Strong or General AI; It is conceived as a generally intelligent system that can act and think much like humans, but at the speed of the fastest computer systems. It should also have consciousness, thoughts, self-awareness, sentience, and sapience. As Geoffrey Hinton noted: “There are one trillion synapses in a cubic centimeter of the brain. If there is such a thing as general AI, [the system] would probably require one trillion synapses.”
Some suggest that GPT-3, NLP/NNs with 175 billion parameters, is in the way to an AGI system; others that reinforcement learning agents are the way to general intelligence.
The reward-is-enough hypothesis suggests that agents with powerful reinforcement learning algorithms when placed in rich environments with simple rewards could develop the kind of broad, multi-attribute intelligence that constitutes an artificial general intelligence.
Superhuman AI, or Artificial Superintelligence. “An intellect that is much smarter than the best human brain in practically every field, including scientific creativity, general wisdom and social skills”. The creation of superintelligence, according to some, could result in disaster for humanity, possibly even extinction.
Radically enhanced human brains could be achievable through the convergence of genetic engineering, nanotechnology, information technology, and cognitive science, while greater-than-human machine intelligence is likely to come about through advances in computer science, cognitive science, and whole brain emulation.
“Success in creating effective AI could be the biggest event in the history of our civilization. Or the worst. We just don’t know. So, we cannot know if we will be infinitely helped by AI, or ignored by it and side-lined, or conceivably destroyed by it,” noted physicist Stephen Hawking in 2017, shortly before his death.
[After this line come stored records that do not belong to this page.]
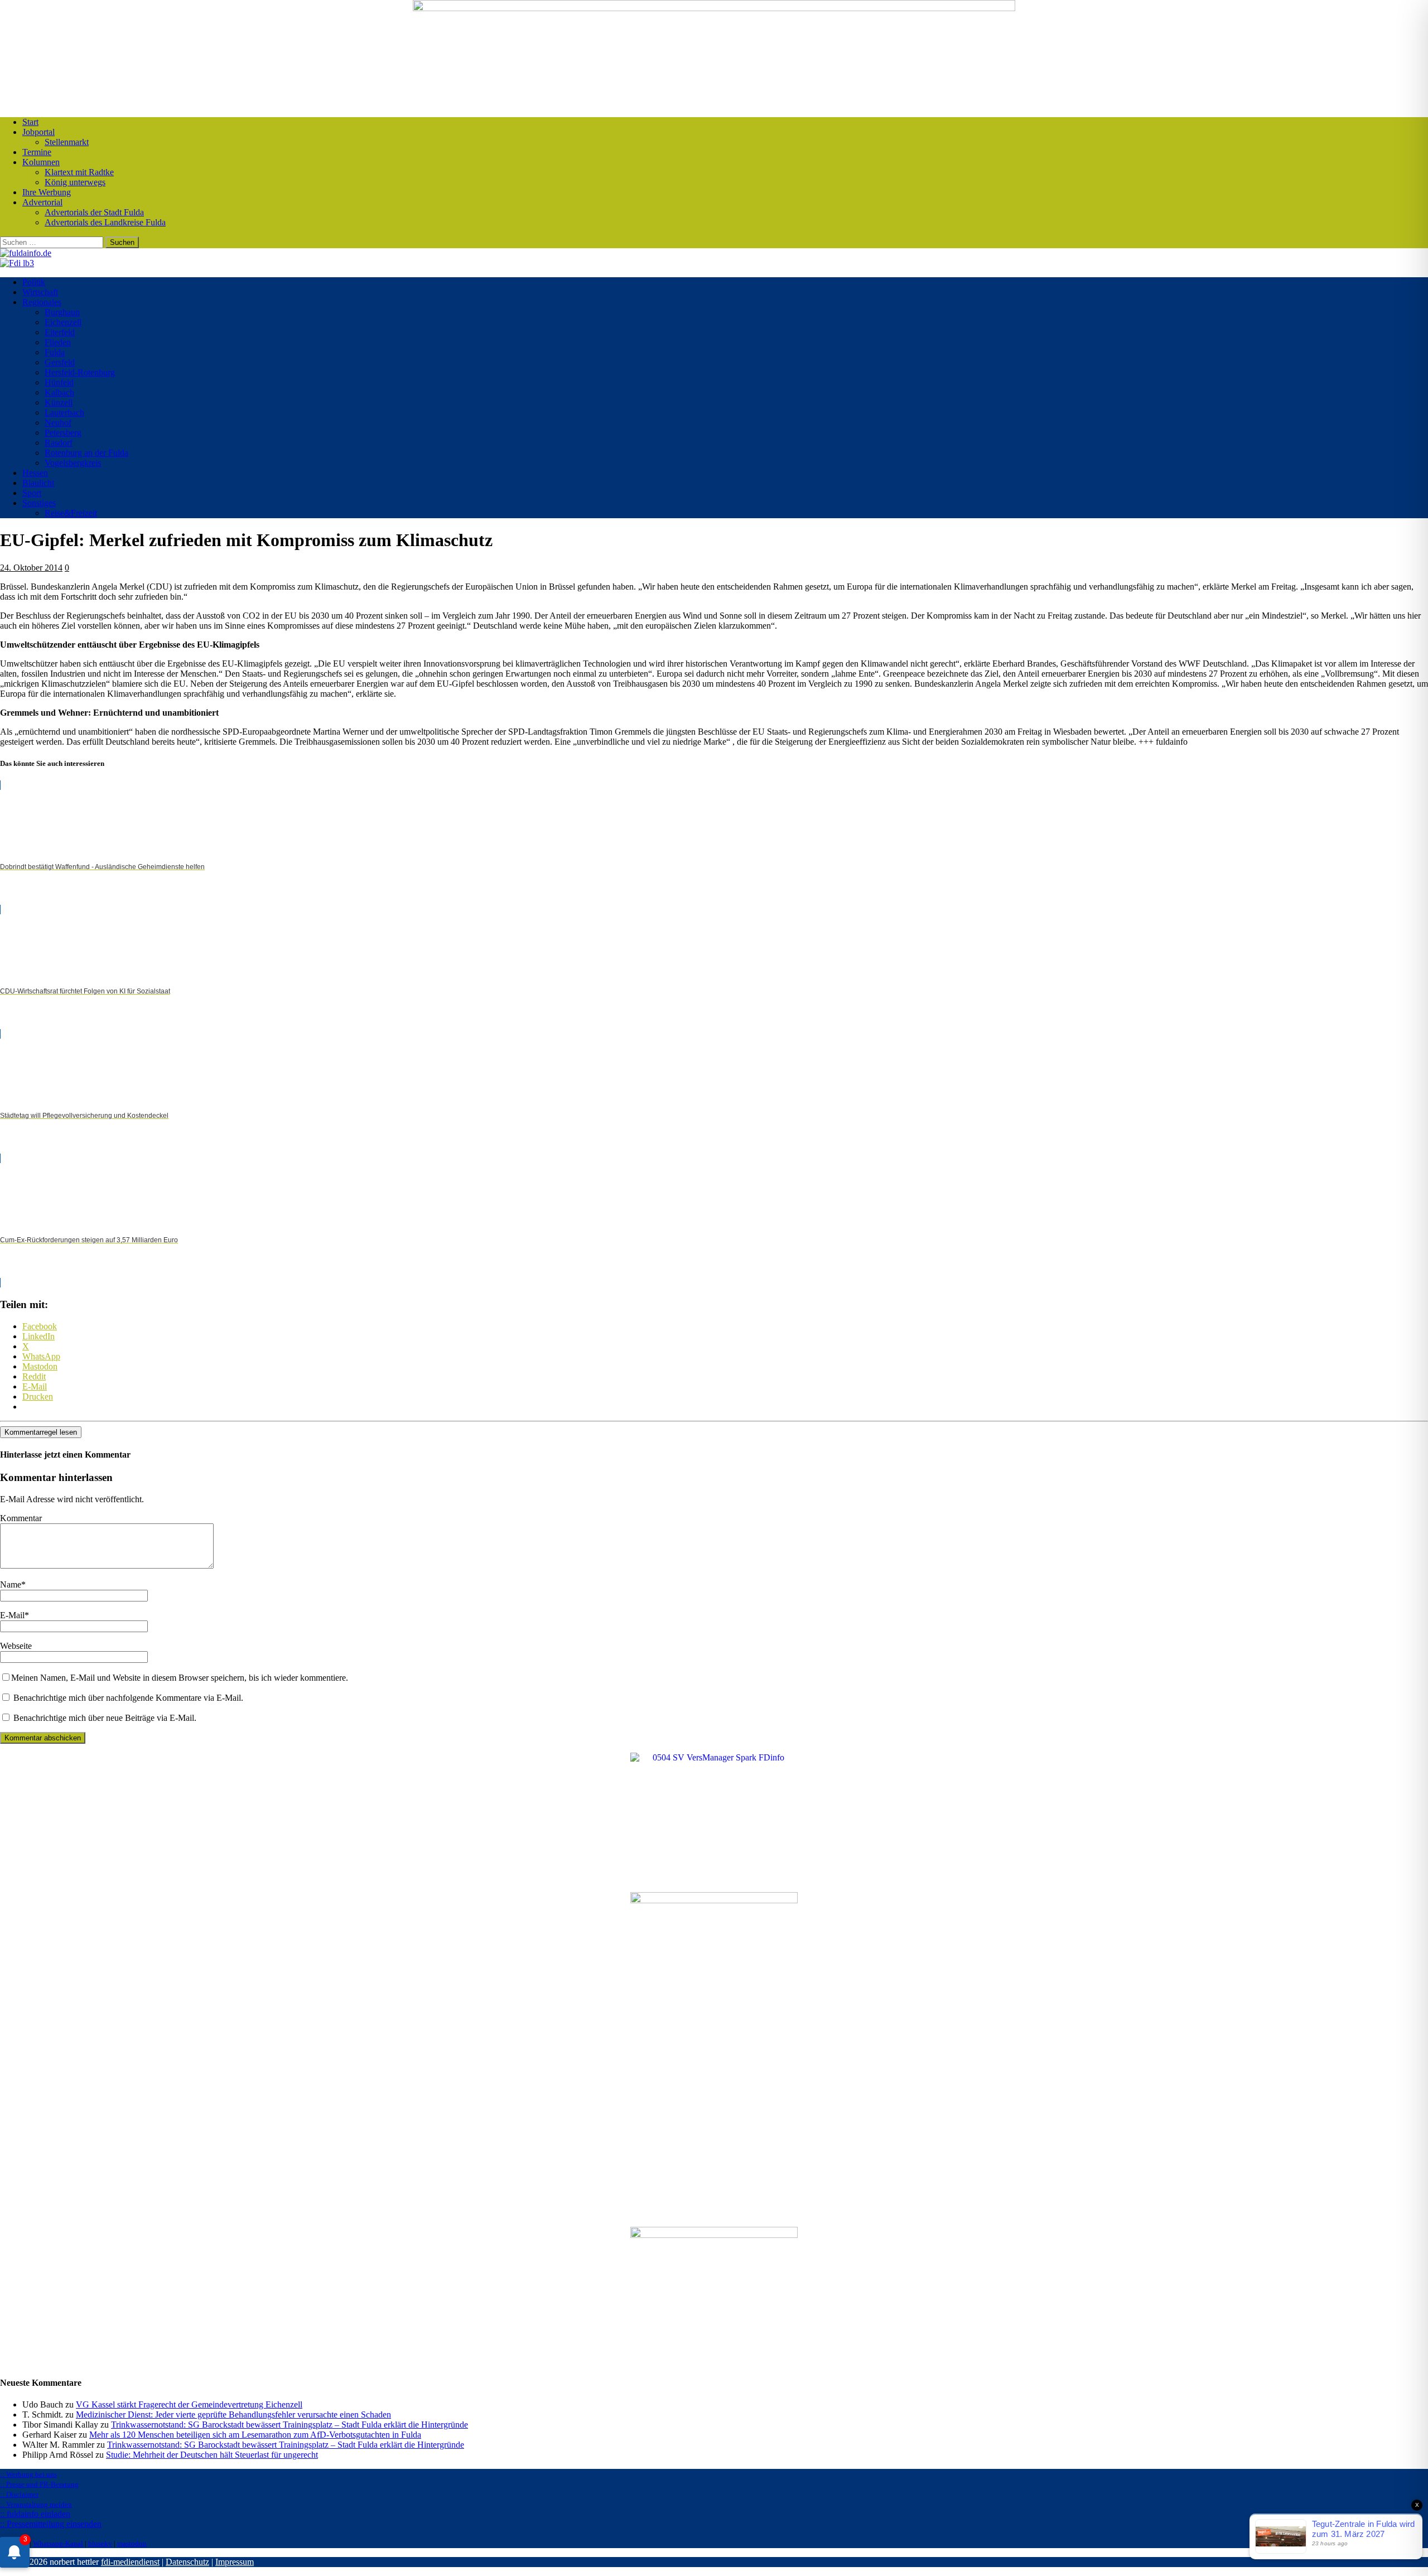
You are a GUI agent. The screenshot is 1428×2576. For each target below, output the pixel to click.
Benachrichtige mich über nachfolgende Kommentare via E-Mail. (128, 1697)
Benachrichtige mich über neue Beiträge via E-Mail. (104, 1718)
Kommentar (21, 1518)
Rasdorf (59, 442)
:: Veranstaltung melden (36, 2504)
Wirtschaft (40, 292)
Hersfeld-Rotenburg (80, 372)
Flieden (58, 342)
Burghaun (62, 312)
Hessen (35, 472)
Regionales (41, 302)
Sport (31, 493)
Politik (33, 282)
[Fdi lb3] (17, 263)
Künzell (59, 402)
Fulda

Many high-profile figures warn about ASI as being disastrous on a global scale. Tesla and SpaceX CEO Elon Musk has predicted dire consequences, claiming that ASI is potentially more dangerous than nuclear warheads, and has frequently called for greater regulatory oversight on the development of superintelligence. “The biggest issue I see with so-called AI experts is that they think they know more than they do, and they think they are smarter than they actually are.” “This tends to plague smart people. They define themselves by their intelligence, and they don’t like the idea that a machine could be way smarter than them, so they discount the idea—which is fundamentally flawed.”